Supplied passage:
In fairness to the panel, there were tensions between the Democratic majority and the GOP minority. The Journal reports that Republicans wished to be more forceful about allocating blame to the global credit bubble, though it as yet unclear whether the Fed itself would be blamed for creating the bubble. Both sides apparently, blamed financial institutions' excessive leverage and credit-rating agencies that graded issues optimistically.
What is most ironic about this report is that central banks have issued another US$20 to US$50 TRILLION into the market in the past two years in order to try to salvage the world's essentially unsalvageable dollar-reserve system. This is money that cannot be "sterilized" or otherwise fully removed no matter what Ben Bernanke maintains.
The currency apparently is beginning to circulate now and this will cause tremendous price inflation. Food riots are already beginning in Africa and the Middle East over high food prices. The damage is just beginning, even as the US Commission is gravely determining who is to blame – and missing badly.
The Commission has arrived at misguided conclusions. It may be said that such terrible conclusions are purposefully misguided, or perhaps they are merely the result of willful ignorance. What is clear – in our humble opinion – is that the Commission misjudges the mood and knowledge of the average American. Many people are well aware now of how the money system operates and where the money comes from that has been lavished on ruined companies – trillions and trillions of dollars.
Conclusion: The anger is growing as times grow tougher. Efforts at deflecting blame from central banks will likely not have any significant effect in the 21st century. Too many know too much. It seems to us a change is coming.
Posted by Ingo Bischoff on 01/28/11 11:26 PM
"... I've been initiated into the secret fraternity of gold bugs."
Posted by Vauung on 01/28/11 06:06 PM
@ Ingo Bischoff, John Danforth
You two have convinced me -- I've been initiated into the secret fraternity of gold bugs.
Posted by Ingo Bischoff on 01/28/11 04:55 PM
@ John Danforth
"Sorry you felt the need to challenge it. Sinusoids were brought up as an example, that's all. Next time, I'll dream up a better one, via stronger coffee."
I do not disagree with you at all on the limits of exponential functions in light of Euler's constant, not at all. In this regard we have no difference.

Things to do:
[1] Edit the commentary on the crisis commission: reproduce it between "Posted by Vauung" and "have no difference.", inclusive, changing "coffee" to "tea".
[2] According to the commentary on the crisis commission, what is already beginning in Africa and the Middle East, and over what?
The items are separate material, apart from the commentary on the crisis commission.

(Items from a data source)

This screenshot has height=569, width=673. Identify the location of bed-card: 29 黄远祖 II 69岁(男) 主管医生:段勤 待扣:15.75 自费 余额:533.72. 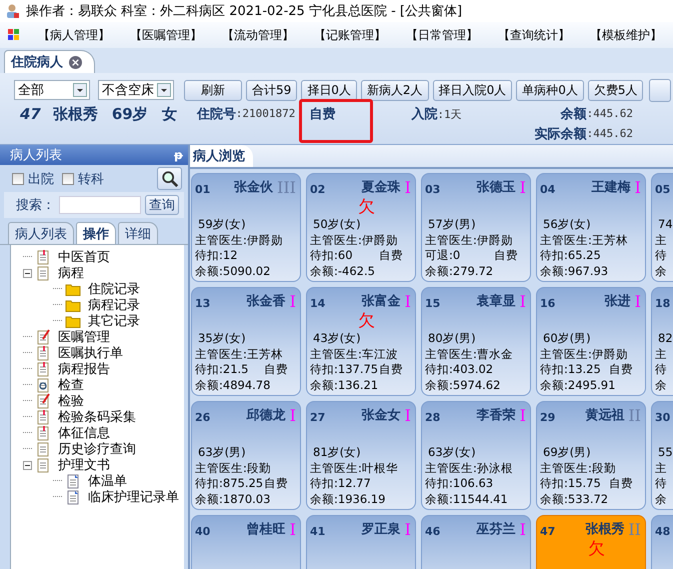
(591, 456).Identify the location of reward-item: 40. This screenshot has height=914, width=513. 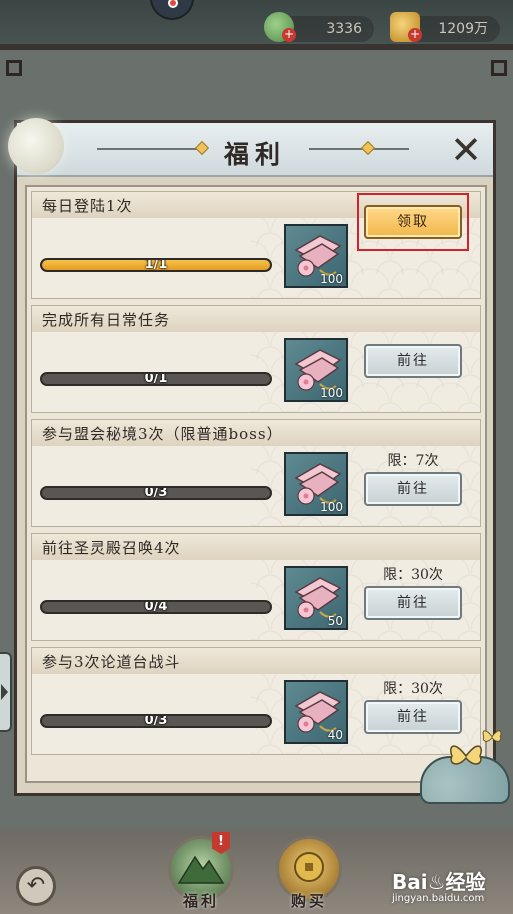
(316, 712).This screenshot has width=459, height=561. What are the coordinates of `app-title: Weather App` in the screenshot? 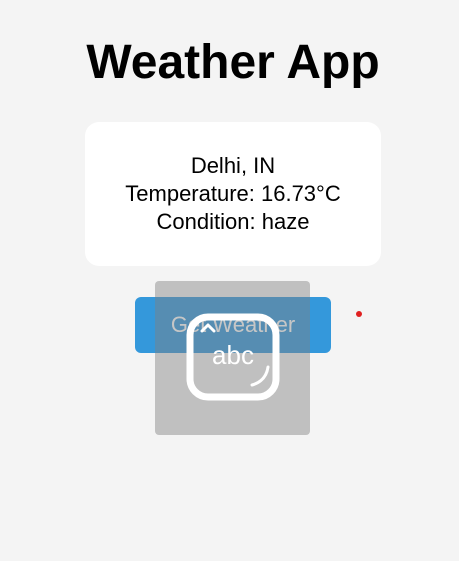 It's located at (233, 62).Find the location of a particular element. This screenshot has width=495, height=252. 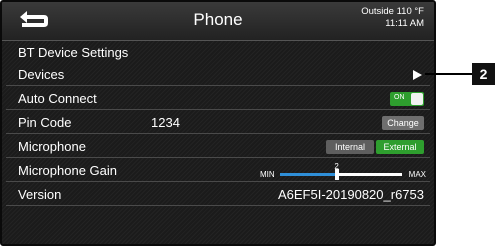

Solved tasks:
[1]
Posted by Vauung on 01/28/11 06:06 PM
@ Ingo Bischoff, John Danforth
You two have convinced me -- I've been initiated into the secret fraternity of gold bugs.
Posted by Ingo Bischoff on 01/28/11 04:55 PM
@ John Danforth
"Sorry you felt the need to challenge it. Sinusoids were brought up as an example, that's all. Next time, I'll dream up a better one, via stronger tea."
I do not disagree with you at all on the limits of exponential functions in light of Euler's constant, not at all. In this regard we have no difference.

[2] Food riots are beginning over high food prices.